Akio Fujimoto rejects this supposed box-office logic. His 2017 debut feature, “Passage of Life,” focused on a Myanmar family living a precarious existence in Tokyo. The heroines of his second film, “Along the Sea,” are three Vietnamese women working as technical trainees in northern Japan in the dead of winter.

Both films are based on true stories, with actors playing characters close to their lived experience. And both resemble observational documentaries, with no music and no narration.

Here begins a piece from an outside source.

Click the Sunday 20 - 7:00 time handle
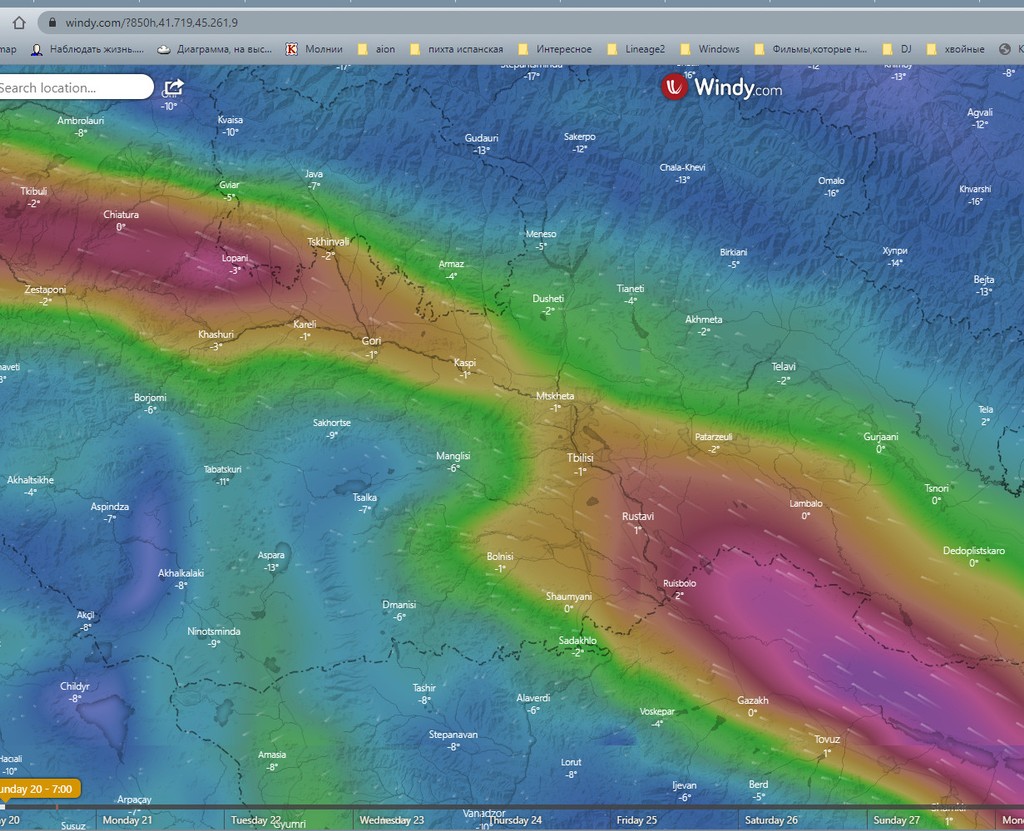The image size is (1024, 831). tap(38, 789)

Along the Sea (Umibe no Kanojo-tachi)
Rating
Run Time 88 min.
Language Vietnamese, Japanese
Opens Now Showing

But where “Passage of Life” was rambling in structure, mixing family drama with a boy’s adventure story, “Along the Sea” is a compact 88 minutes, with no narrative waste motion and an ending that lands like an out-of-nowhere punch. Though its story is simple, the film rejects the easy sympathy of the outsider for its protagonists’ situation. It instead radiates a deep, bred-in-bone knowledge, reflected in the tired-but-determined faces of its three women.

No one over-emotes or emotes much, period. But as the harsh reality of the central heroine’s dilemma sinks in, the film builds to an emotionally charged climax that feels earned, not imposed.

When we first meet the three workers — Phuong (Hoang Phuong), An (Huynh Tuyet Anh) and Nhu (Quynh Nhu) — they are making a nighttime escape from an abusive employer, who has kept their passports. Through a Vietnamese broker, they soon find new jobs at a fishing port where their boss is brusque and demanding, but pays and treats them better, even though their accommodations are little more than stalls with futons and space heaters.

Then Phuong, the trio’s natural leader, falls ill with what seems to be a stomach ailment. She tries to soldier on, but it soon becomes obvious that she needs medical help. Hearing of a clinic that might treat her without ID or a health insurance card, the women embark on a long, arduous journey on public transport, only to be turned away by a polite, smiling receptionist, who insists on the proper papers.

Then what was hinted becomes obvious: Phuong is pregnant and must soon make a decision: Have the baby and give up her dream of working in Japan, or find a means to abort it.

Vietnamese newcomer Hoang Phuong eloquently expresses her character’s physical pain and inner turmoil while keeping an outwardly stoic face. As Phuong wanders lost and alone in a strange town, with the camera of cinematographer Kentaro Kishi closely tracking her in a lengthy, powerful sequence, we sense her isolation and fear, to which the Japanese around her are blithely oblivious.

And yet the film doesn’t cast the locals she encounters as villains. Rather, their lives seem to be running smoothly on rails that for Phuong might as well be built on clouds. She can buy fake papers (at a steep price), but the baseline security and stability that comes from being a native in a nativist society eludes her. Given her situation, a more accurate English title for the film could be “Out to Sea, and Adrift.”